Chinhoyi philanthropist, heroine dies

Walter Nyamukondiwa Chinhoyi Bureau
Philanthropist and liberation war heroine Mrs Florence Howard Ndlovu, who founded Chengetanai Old People’s Home in Chinhoyi, has died. Mrs Ndlovu succumbed to suspected diabetes-related complications at Chinhoyi Provincial Hospital last Friday. She was 87. Zanu-PF Mashonaland West Province recommended provincial hero status for Mrs Ndlovu who was arrested and detained several times during the country’s war of liberation.

The request has since been granted and she is expected to be buried at Chinhoyi Provincial Heroes Acre tomorrow.

A widow, Mrs Ndlovu founded Chengetanai Old People’s Home in 1984 to cater for neglected senior citizens mostly of Malawian and Zambian descent.

Her husband left to join the war in 1974 and never returned.
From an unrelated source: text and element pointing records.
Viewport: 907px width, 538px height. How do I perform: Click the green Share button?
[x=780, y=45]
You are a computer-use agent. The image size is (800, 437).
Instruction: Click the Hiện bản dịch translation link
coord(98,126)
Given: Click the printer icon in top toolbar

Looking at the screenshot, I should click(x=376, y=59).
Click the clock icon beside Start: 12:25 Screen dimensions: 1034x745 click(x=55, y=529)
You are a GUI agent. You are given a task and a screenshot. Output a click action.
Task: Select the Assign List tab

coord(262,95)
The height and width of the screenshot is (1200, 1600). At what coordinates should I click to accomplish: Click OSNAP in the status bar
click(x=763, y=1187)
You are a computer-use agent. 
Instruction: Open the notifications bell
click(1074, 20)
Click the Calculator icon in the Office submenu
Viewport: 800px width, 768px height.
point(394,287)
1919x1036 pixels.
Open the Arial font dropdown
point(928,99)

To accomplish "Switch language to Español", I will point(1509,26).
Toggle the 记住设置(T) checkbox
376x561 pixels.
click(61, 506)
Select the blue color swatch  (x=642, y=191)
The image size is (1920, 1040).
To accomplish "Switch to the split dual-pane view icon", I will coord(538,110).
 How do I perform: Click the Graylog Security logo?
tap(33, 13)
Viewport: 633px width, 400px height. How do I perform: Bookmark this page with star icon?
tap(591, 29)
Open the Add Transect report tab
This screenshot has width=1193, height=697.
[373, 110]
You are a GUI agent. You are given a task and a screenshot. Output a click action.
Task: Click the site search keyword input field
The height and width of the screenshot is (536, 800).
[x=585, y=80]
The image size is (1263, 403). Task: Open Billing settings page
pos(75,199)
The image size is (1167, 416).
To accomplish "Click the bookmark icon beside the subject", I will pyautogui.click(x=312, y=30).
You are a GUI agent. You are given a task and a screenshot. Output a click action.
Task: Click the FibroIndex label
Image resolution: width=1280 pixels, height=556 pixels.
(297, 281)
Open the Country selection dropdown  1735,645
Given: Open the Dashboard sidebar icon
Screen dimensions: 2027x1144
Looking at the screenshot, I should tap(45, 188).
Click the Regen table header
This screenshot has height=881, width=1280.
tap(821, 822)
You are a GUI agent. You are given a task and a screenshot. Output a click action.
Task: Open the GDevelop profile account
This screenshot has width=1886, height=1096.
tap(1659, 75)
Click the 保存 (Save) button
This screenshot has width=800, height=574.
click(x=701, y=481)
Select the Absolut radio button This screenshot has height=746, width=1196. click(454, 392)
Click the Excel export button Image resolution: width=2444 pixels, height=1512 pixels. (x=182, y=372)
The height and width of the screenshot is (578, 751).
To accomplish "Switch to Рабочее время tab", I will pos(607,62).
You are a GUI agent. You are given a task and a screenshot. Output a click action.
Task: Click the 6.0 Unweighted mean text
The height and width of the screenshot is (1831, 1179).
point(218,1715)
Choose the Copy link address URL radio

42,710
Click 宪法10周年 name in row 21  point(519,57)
In an interview her daughter, Mrs Martha Mukanda, said Mrs Ndlovu’s death had robbed the community of a person committed to caring for the elderly.

Mrs Ndlovu was a nurse by profession and at one time her certificates were destroyed by the Rhodesians.

She was arrested in 1964 while working at Harare Hospital and spent three years at WhaWha prison.

She was arrested again in 1974 after being accused of using her car to ferry freedom fighters who burnt a truck laden with beer near Aysher Mine in Mutorashanga.